§ Data extracts
>>>>>

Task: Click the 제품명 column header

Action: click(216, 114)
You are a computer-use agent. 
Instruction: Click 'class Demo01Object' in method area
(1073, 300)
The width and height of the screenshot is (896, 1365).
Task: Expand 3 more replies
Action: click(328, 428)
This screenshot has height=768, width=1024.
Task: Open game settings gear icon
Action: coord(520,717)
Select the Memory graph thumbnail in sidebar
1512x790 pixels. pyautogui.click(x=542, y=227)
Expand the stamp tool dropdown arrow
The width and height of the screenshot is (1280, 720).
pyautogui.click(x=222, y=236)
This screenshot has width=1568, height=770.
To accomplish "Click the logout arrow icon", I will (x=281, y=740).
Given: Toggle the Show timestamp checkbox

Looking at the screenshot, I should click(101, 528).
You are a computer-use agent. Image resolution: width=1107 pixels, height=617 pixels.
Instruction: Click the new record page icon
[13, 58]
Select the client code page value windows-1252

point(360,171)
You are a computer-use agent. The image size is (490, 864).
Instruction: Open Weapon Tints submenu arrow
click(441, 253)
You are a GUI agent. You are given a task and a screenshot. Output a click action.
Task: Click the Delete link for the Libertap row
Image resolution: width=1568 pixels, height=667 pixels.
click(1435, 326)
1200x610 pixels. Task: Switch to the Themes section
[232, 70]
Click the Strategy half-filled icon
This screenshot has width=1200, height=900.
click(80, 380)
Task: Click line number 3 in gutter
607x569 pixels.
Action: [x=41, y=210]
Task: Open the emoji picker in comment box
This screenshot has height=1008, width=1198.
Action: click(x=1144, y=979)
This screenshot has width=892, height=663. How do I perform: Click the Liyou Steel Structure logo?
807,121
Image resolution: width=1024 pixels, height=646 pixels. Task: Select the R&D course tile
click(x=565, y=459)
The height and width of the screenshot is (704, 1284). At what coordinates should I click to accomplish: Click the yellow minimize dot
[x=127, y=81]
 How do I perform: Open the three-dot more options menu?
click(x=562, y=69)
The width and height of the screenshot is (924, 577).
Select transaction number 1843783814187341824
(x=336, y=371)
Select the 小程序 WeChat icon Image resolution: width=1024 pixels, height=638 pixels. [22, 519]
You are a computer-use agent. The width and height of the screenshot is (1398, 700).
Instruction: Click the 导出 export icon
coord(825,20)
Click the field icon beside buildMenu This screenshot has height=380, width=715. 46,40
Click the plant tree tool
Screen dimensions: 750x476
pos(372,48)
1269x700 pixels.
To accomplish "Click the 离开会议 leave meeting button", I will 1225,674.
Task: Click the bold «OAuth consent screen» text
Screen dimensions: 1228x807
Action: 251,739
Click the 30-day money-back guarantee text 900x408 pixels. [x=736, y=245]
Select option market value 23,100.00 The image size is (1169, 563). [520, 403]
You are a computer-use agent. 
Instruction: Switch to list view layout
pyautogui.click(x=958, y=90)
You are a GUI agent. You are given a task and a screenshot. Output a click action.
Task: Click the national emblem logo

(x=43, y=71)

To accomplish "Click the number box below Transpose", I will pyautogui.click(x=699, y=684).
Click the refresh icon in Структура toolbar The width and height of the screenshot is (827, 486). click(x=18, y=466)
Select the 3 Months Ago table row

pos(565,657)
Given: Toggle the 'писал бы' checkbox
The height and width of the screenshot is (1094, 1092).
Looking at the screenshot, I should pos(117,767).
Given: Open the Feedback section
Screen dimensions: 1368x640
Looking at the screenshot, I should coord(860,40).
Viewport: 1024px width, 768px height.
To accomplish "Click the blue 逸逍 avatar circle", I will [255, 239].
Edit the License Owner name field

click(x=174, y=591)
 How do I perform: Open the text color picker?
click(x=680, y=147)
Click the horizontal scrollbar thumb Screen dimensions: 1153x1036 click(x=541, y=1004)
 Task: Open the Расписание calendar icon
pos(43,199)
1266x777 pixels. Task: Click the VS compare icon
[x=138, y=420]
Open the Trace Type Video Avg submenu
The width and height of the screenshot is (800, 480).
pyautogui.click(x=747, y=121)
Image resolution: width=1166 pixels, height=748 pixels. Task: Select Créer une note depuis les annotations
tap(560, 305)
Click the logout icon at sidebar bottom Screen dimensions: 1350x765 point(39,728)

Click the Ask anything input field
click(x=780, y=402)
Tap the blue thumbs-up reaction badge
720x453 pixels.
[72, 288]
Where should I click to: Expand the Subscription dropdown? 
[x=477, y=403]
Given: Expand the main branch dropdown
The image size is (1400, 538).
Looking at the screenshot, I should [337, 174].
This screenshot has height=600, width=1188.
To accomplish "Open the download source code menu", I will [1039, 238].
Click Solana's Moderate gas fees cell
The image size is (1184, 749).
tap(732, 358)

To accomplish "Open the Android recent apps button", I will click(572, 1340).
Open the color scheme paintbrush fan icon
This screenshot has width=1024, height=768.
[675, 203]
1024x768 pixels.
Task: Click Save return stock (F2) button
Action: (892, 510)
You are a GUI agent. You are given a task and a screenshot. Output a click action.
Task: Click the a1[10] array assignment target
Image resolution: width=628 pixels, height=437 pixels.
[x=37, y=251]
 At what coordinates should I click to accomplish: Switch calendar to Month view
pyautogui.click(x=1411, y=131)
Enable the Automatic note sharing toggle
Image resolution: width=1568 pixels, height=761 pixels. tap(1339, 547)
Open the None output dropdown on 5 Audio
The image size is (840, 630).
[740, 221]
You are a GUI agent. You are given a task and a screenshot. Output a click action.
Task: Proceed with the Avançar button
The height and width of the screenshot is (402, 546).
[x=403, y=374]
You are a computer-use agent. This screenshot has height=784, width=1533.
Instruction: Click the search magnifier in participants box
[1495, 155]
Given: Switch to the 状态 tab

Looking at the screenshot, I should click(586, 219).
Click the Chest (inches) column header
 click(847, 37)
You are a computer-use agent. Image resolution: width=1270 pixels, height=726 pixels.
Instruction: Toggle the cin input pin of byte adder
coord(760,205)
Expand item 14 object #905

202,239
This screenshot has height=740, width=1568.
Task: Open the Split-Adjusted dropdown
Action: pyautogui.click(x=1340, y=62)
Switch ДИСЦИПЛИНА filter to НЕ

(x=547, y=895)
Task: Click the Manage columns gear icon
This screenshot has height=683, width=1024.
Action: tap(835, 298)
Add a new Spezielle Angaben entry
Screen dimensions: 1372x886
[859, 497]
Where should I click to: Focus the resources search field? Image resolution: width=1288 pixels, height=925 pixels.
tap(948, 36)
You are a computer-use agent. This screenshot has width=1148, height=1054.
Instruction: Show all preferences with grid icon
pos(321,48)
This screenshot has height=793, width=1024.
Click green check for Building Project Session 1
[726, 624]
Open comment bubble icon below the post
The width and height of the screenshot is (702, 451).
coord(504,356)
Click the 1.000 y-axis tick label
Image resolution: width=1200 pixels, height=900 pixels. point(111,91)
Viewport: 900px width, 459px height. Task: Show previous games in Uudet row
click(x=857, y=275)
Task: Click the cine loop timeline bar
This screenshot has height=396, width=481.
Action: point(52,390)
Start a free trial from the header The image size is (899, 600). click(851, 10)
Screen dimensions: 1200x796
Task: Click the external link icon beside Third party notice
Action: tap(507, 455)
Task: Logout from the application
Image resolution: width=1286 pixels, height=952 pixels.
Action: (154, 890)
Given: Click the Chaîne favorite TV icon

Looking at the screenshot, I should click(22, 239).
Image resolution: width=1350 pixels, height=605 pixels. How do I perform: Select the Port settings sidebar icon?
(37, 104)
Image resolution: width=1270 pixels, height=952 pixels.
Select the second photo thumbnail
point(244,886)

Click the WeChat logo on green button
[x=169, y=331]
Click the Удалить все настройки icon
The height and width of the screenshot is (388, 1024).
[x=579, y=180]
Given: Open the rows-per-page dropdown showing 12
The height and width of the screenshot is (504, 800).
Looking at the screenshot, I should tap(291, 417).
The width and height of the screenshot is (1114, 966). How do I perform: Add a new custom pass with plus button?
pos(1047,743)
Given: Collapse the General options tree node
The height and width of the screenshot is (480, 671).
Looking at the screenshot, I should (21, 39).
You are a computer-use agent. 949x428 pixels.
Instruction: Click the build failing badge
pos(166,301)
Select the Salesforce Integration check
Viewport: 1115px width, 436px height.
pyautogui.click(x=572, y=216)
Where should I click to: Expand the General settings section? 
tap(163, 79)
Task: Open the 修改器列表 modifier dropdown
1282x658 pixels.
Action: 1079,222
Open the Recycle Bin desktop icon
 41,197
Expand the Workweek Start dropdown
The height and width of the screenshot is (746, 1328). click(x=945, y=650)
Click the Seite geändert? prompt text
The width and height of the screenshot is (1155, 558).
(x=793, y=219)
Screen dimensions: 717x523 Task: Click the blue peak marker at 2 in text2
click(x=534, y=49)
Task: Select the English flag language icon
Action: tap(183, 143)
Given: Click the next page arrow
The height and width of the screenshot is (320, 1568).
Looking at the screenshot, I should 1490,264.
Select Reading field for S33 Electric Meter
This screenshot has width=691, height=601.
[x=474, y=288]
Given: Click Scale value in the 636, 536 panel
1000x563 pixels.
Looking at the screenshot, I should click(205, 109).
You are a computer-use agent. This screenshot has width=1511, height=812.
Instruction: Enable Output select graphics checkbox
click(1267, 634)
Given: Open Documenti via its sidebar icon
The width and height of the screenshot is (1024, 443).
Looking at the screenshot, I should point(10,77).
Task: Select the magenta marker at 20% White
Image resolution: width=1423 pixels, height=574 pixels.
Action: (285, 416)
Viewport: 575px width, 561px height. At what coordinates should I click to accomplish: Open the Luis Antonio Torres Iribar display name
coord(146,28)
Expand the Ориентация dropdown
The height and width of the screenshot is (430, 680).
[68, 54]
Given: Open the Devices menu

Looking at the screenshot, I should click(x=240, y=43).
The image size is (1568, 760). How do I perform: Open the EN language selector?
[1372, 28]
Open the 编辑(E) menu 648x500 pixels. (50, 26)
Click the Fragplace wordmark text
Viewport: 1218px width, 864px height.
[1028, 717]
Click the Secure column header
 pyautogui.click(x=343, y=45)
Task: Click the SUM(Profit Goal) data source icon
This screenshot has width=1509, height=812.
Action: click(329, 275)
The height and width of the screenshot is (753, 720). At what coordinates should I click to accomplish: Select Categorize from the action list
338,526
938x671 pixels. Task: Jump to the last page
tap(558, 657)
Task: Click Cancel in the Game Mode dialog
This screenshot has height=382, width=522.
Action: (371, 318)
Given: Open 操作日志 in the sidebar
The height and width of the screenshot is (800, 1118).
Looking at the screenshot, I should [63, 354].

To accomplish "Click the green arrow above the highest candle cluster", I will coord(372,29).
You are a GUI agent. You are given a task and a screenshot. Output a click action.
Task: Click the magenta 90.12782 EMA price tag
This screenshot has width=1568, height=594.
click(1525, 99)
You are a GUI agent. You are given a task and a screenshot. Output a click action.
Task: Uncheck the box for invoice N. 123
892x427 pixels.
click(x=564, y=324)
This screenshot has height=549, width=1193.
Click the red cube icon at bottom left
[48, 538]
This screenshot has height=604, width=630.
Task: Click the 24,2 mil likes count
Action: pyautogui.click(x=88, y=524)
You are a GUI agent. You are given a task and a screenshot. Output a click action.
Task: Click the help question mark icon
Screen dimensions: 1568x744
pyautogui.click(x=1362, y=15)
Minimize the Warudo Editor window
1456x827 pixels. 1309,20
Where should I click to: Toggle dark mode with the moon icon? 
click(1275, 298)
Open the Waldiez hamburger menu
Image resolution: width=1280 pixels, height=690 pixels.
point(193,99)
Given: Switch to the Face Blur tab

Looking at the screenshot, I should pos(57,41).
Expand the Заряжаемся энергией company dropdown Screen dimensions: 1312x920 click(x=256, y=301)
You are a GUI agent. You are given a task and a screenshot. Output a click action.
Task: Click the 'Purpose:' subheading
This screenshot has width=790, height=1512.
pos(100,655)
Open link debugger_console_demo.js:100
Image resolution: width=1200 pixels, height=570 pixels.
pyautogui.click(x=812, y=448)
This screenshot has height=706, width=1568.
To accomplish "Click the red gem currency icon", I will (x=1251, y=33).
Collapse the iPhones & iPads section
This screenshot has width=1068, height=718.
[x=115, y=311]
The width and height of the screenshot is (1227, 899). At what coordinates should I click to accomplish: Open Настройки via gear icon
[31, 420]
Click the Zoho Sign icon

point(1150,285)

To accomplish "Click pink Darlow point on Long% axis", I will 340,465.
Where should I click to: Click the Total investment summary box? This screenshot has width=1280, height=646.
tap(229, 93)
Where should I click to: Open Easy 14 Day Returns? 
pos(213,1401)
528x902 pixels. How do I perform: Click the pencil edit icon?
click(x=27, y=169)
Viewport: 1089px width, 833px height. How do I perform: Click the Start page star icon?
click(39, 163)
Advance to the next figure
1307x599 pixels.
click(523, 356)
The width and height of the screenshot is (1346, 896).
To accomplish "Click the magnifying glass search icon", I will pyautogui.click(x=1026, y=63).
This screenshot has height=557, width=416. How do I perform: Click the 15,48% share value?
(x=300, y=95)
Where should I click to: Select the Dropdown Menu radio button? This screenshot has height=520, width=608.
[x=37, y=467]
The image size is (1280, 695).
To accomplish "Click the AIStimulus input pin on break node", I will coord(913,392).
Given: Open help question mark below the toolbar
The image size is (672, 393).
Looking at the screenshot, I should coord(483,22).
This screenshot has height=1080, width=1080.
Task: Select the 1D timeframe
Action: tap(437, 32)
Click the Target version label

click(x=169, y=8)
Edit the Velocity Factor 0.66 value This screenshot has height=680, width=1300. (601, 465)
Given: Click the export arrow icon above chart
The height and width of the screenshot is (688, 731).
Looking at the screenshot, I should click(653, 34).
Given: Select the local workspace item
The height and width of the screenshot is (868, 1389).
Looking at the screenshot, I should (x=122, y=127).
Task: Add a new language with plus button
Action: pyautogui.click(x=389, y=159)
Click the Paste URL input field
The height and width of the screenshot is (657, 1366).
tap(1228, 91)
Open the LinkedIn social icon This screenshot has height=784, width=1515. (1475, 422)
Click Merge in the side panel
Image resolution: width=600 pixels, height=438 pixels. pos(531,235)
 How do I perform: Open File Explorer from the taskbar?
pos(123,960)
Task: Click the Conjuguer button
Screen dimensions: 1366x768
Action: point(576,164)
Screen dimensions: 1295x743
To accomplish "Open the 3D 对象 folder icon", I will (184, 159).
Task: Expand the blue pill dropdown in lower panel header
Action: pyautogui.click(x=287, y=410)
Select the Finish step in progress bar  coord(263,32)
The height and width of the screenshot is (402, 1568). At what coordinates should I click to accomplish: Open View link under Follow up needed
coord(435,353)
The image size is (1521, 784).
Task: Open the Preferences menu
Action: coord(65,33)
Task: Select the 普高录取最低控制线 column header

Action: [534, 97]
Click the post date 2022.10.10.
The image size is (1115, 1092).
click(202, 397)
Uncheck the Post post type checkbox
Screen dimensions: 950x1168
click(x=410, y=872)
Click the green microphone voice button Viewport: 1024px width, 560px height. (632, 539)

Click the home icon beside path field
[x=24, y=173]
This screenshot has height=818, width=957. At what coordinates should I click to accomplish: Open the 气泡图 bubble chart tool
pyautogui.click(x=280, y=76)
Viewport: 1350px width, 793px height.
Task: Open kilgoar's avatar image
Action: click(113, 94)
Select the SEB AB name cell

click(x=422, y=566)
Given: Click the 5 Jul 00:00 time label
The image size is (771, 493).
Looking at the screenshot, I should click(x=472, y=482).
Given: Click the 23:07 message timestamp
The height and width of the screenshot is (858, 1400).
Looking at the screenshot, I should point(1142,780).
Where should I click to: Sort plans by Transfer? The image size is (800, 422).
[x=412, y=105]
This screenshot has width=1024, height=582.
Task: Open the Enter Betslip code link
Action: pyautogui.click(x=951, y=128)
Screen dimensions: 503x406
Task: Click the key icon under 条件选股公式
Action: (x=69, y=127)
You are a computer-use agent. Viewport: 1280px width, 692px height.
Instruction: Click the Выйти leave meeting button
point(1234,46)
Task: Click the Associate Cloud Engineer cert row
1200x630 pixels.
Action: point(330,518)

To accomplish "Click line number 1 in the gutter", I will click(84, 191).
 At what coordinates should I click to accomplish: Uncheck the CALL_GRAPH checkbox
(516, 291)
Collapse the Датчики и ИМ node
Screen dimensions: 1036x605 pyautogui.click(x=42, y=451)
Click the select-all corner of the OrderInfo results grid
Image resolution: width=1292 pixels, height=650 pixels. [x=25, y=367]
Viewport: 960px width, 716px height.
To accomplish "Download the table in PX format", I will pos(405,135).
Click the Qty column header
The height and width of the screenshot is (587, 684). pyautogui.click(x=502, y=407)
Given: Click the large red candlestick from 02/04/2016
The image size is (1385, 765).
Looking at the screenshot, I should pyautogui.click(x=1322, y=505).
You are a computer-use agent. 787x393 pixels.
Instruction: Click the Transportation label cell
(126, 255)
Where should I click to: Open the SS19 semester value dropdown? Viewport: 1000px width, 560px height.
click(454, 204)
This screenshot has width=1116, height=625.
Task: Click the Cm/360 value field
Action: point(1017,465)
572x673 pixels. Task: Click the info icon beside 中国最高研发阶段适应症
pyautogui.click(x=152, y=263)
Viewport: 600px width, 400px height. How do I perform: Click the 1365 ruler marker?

<<<<<

§ Exercise description
Every line of the data above that includes "magenta" should be listed.

§ Solution to the problem
Task: Select the magenta marker at 20% White
Task: Click the magenta 90.12782 EMA price tag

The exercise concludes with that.